Big 12 tournament champion

NCAA tournament, second round
- Conference: Big 12 Conference

Ranking
- Coaches: No. 19
- AP: No. 13
- Record: 26–7 (12–4 Big 12)
- Head coach: Kelvin Sampson (7th season);
- Home arena: Lloyd Noble Center (Capacity: 10,871)

= 2000–01 Oklahoma Sooners men's basketball team =

American college basketball season

The 2000–01 Oklahoma Sooners men's basketball team represented the University of Oklahoma in competitive college basketball during the 2000–01 NCAA Division I men's basketball season. The Oklahoma Sooners men's basketball team played its home games in the Lloyd Noble Center and was a member of the National Collegiate Athletic Association's Big 12 Conference.

The team posted a 26–7 overall record (12–4 Big 12).
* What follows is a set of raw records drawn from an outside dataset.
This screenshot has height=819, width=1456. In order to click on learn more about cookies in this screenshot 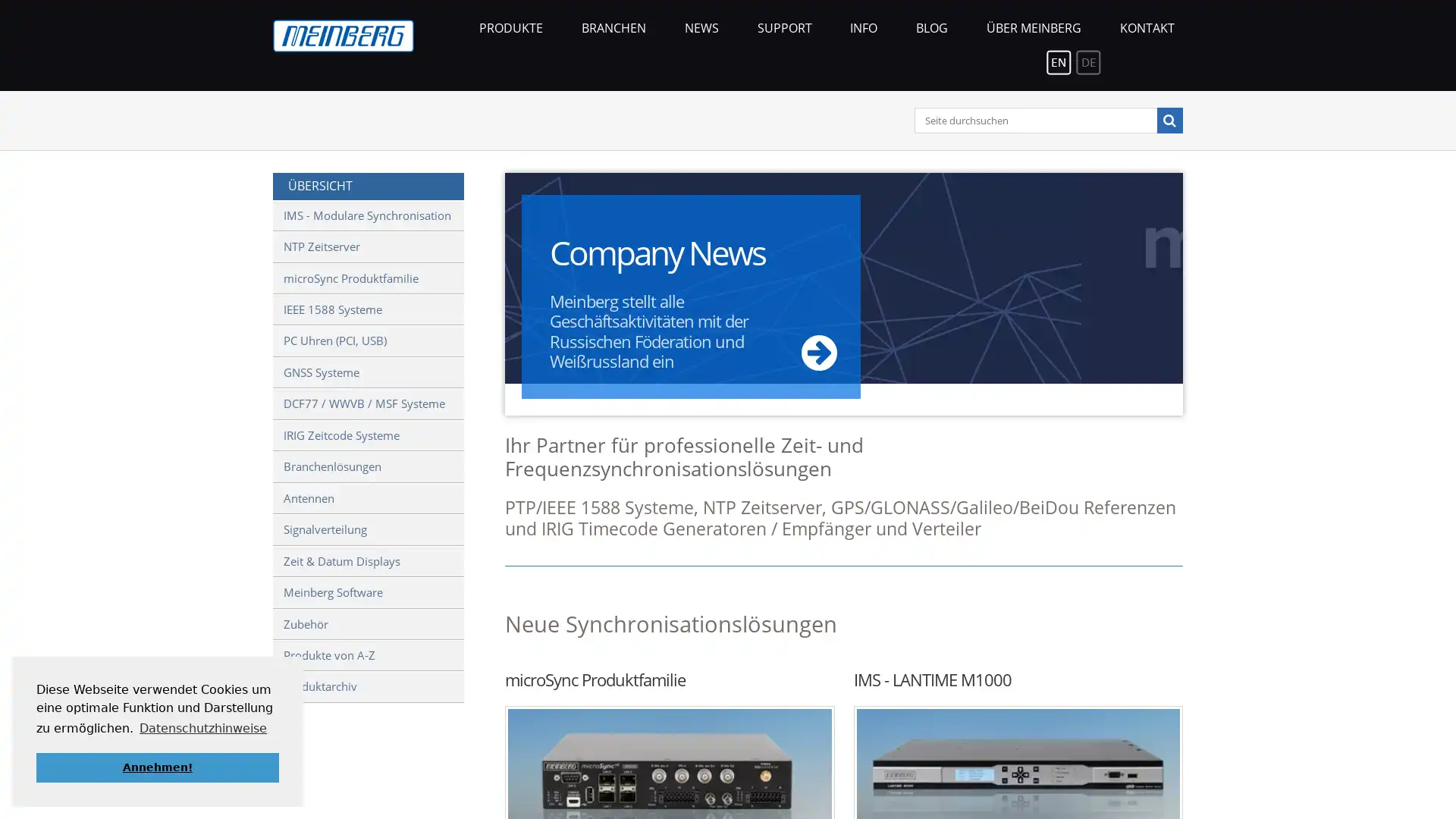, I will do `click(202, 727)`.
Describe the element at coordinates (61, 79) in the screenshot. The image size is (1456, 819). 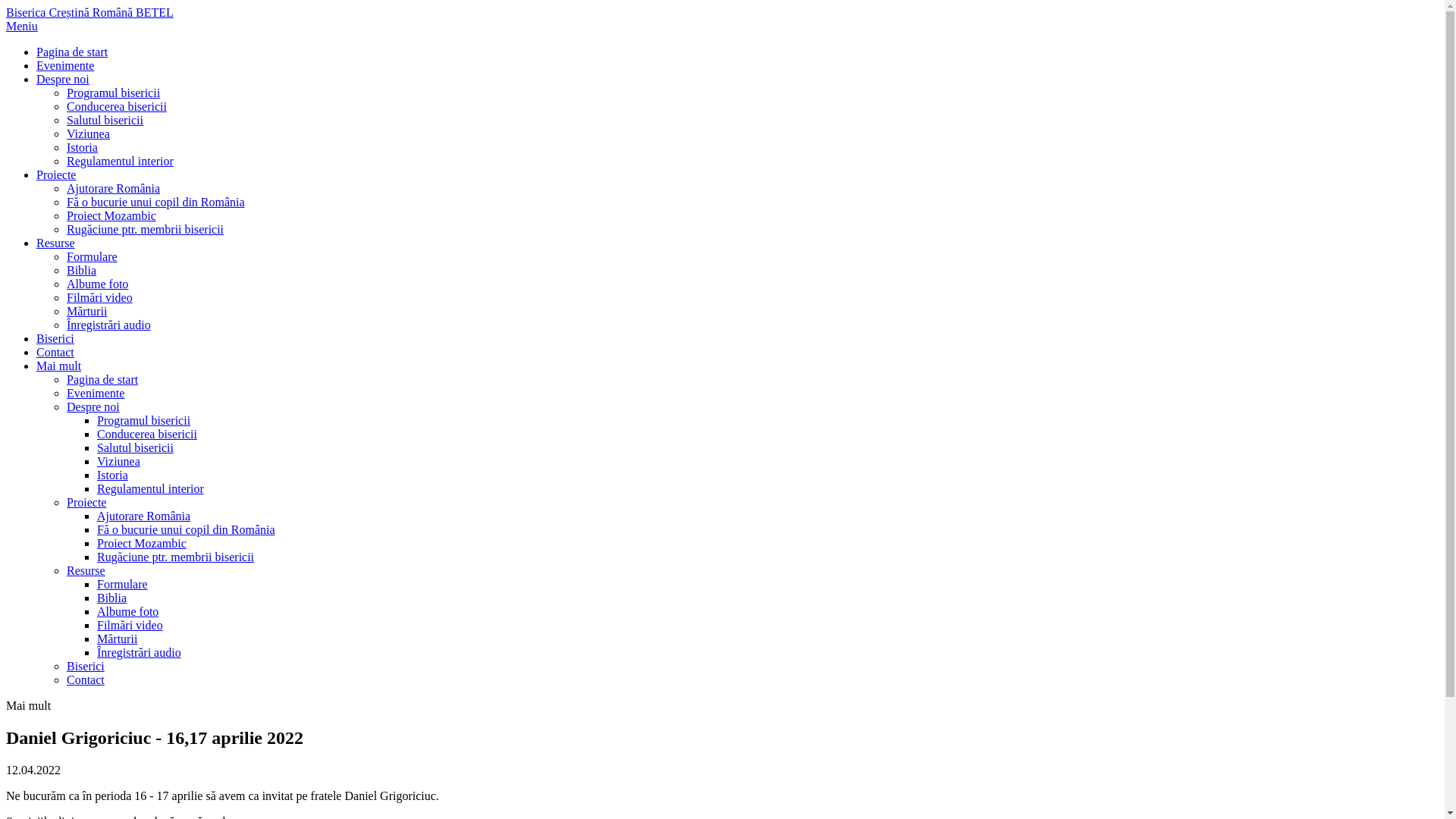
I see `'Despre noi'` at that location.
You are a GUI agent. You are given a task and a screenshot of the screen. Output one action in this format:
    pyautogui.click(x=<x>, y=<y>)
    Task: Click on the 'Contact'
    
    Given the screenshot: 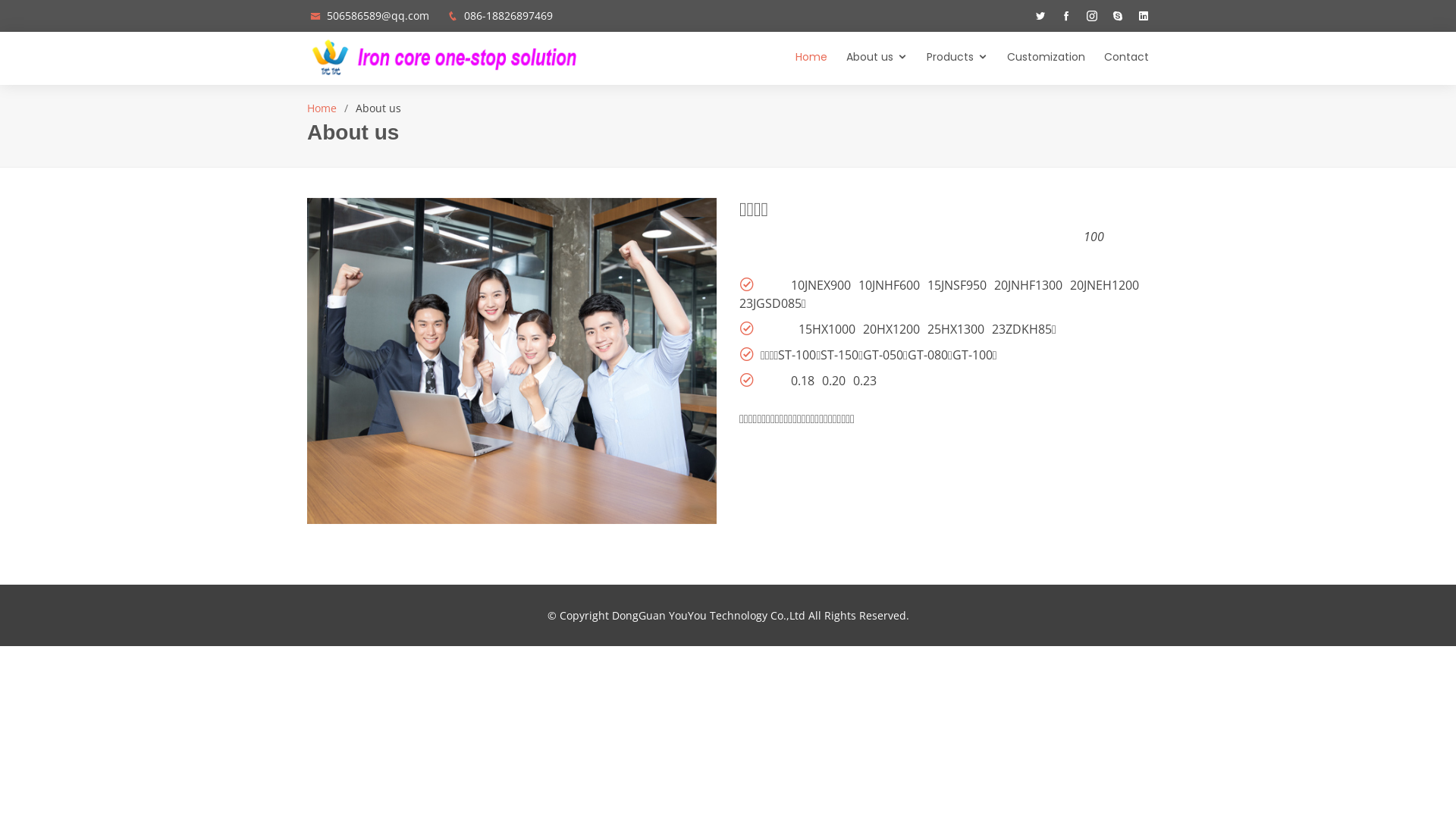 What is the action you would take?
    pyautogui.click(x=1117, y=57)
    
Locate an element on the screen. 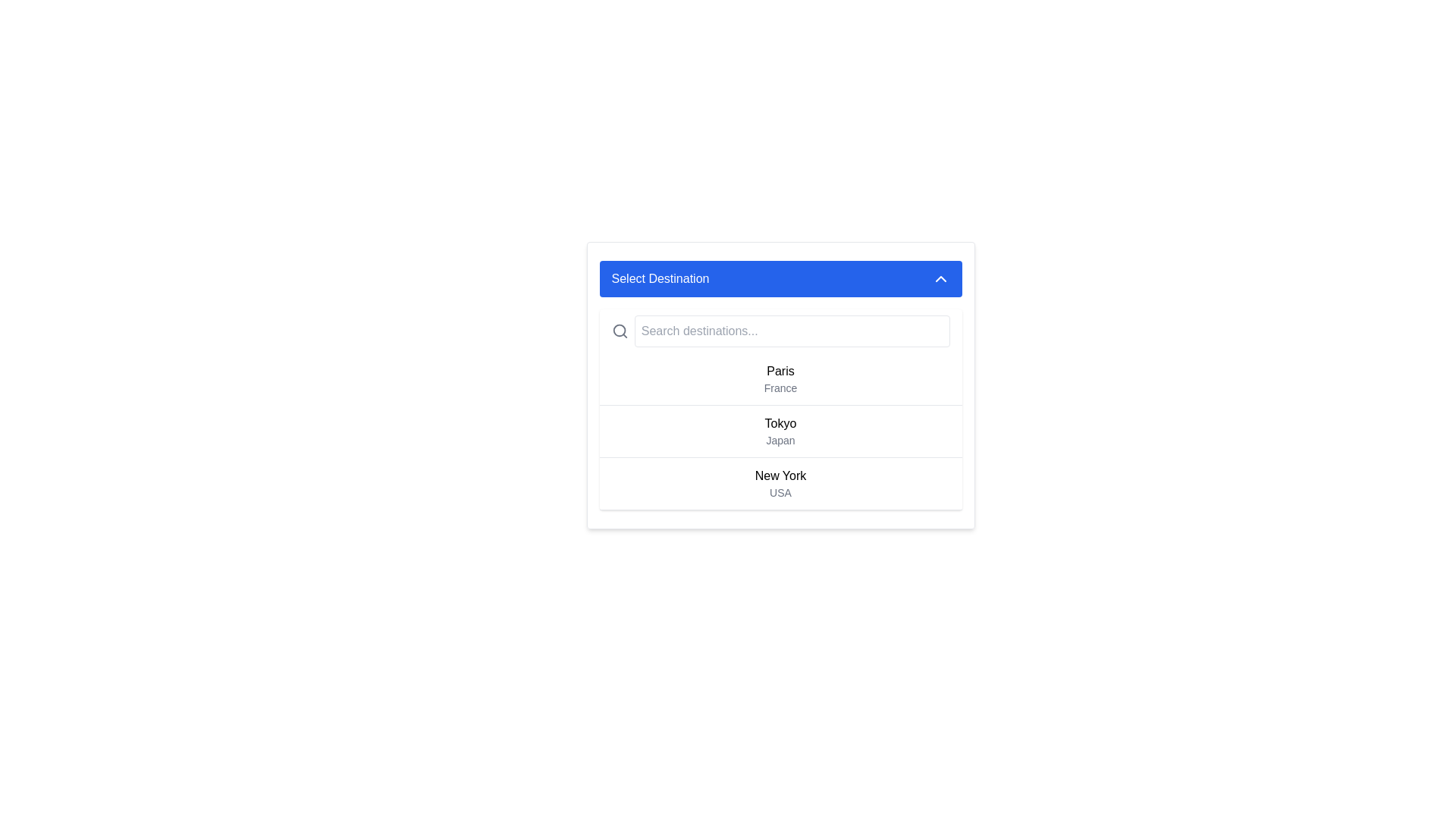 Image resolution: width=1456 pixels, height=819 pixels. the second item in the dropdown list, which displays 'Tokyo' and 'Japan' is located at coordinates (780, 431).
The Sooners received a bid to the 2001 NCAA tournament as No. 4 seed in the South region. The team was upset by No. 13 seed Indiana State in the opening round, 70–68 in overtime.

==Schedule and results==

| Non-conference regular season |

| Big 12 Regular Season |

| Big 12 Tournament |

| Date time, TV | Rank^{#} | Opponent^{#} | Result | Record | Site (attendance) city, state |
Non-conference regular season
| Dec 2, 2000* | No. 14 | at Ole Miss | L 55–60 | 5–1 | Tad Smith Coliseum Oxford, Mississippi |
| Dec 23, 2000* | No. 18 | No. 25 Arkansas | W 88–79 ^{OT} | 9–1 | Lloyd Noble Center Norman, Oklahoma |
Big 12 Regular Season
| Jan 6, 2001 |  | at No. 23 Iowa State | L 80–100 | 11–2 (0–1) | Hilton Coliseum Ames, Iowa |
| Mar 3, 2001 | No. 17 | Oklahoma State | W 68–56 | 23–6 (12–4) | Lloyd Noble Center Norman, Oklahoma |
Big 12 Tournament
| Mar 9, 2001* | (3) No. 16 | vs. (6) Missouri Quarterfinals | W 67–65 | 24–6 | Kemper Arena Kansas City, Missouri |
| Mar 10, 2001* | (3) No. 16 | vs. (2) No. 9 Kansas Semifinals | W 62–57 | 25–6 | Kemper Arena Kansas City, Missouri |
| Mar 11, 2001* | (3) No. 16 | vs. (4) No. 20 Texas Championship game | W 54–45 | 26–6 | Kemper Arena Kansas City, Missouri |
NCAA Tournament
| Mar 16, 2001* | (4 S) No. 13 | vs. (13 S) Indiana State First Round | L 68–70 ^{OT} | 26–7 | The Pyramid Memphis, Tennessee |
*Non-conference game. ^{#}Rankings from AP poll. (#) Tournament seedings in parentheses. All times are in Central Time. (#) during NCAA Tournament is seed within region S=South.